徳島の前節は対戦相手が新型コロナウイルス感染症のトラブルに見舞われたことで延期になった。よって前々節・横浜FC戦から約2週間ぶりの公式戦となる。ただ、代替として練習試合を実施しており、試合勘はさほど問題なさそうだ。
福岡から加入したばかりの杉本 太郎もその練習試合に出場し、ダニエル ポヤトス監督としては起用方法を模索する材料になったことだろう。とはいえ、消化した試合が1試合少ない状況ながら、J1参入プレーオフに出場可能な6位との勝点差は『8』に広がった。同時に下位グループもすぐそこまで迫っており、勝点を積み上げ始めた最下位の琉球を勢いづかせるわけにもいかない。兎にも角にも、徳島にとっては勝利必須の局面だ。
一方の琉球は勝点20で最下位に沈み、正念場が続く。
一般的な目安としての残留ラインは試合数×1~1.1程度で語られることが多い。勝点42前後ということを念頭に置けば、一戦一戦がより重要になってくる。しかしながら、現状であれば連勝で局面を一気に変えられる。

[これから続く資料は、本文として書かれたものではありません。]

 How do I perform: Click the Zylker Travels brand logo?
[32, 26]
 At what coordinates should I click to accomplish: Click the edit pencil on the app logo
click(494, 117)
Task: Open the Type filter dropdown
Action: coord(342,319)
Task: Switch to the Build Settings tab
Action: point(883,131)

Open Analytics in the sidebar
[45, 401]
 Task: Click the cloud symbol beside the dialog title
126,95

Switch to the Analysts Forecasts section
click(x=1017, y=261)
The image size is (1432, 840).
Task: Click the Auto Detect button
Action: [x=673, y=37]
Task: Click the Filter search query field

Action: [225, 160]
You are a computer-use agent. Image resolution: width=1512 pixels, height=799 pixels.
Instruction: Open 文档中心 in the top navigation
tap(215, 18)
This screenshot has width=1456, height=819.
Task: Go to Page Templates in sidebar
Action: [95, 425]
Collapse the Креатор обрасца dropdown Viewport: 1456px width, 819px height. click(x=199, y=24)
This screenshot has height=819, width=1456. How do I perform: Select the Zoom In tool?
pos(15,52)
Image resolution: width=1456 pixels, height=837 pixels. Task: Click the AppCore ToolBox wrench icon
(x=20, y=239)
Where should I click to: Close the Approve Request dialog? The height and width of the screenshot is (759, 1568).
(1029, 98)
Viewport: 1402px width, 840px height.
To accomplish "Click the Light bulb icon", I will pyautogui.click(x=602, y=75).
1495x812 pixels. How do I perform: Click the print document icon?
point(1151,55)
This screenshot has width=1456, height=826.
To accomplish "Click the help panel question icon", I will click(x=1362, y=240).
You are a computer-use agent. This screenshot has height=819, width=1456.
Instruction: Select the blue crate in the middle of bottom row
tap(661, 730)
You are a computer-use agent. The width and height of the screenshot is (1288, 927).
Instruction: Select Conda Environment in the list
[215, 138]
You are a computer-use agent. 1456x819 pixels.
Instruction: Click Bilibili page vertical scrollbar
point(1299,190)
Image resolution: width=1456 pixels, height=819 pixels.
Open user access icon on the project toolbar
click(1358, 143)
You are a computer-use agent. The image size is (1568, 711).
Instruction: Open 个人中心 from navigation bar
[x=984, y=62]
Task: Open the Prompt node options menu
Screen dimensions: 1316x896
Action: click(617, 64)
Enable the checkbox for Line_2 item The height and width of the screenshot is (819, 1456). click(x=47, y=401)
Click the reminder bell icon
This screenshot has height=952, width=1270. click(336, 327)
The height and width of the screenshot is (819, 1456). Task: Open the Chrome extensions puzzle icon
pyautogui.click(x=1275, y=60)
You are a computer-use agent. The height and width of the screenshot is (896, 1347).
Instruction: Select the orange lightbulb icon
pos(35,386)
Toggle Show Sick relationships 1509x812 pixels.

前節・大宮戦は順位の近い者同士の一戦だったが、緊張感漂う中で勝点1を積み上げた。勝点3は得られなかったが、大宮に勝点3を与えなかったという観点では非常に大きな価値がある。今後の注目は阿部 拓馬。琉球が前半戦に苦戦していた最大の原因は、異彩な存在感を放つFWが負傷により長期離脱していたことだろう。3月下旬からベンチ外となり、7月上旬にようやく途中出場までたどり着けた。直近2試合はフル出場しており、整い始めたコンディションに比例して得点の可能性も高まっているに違いない。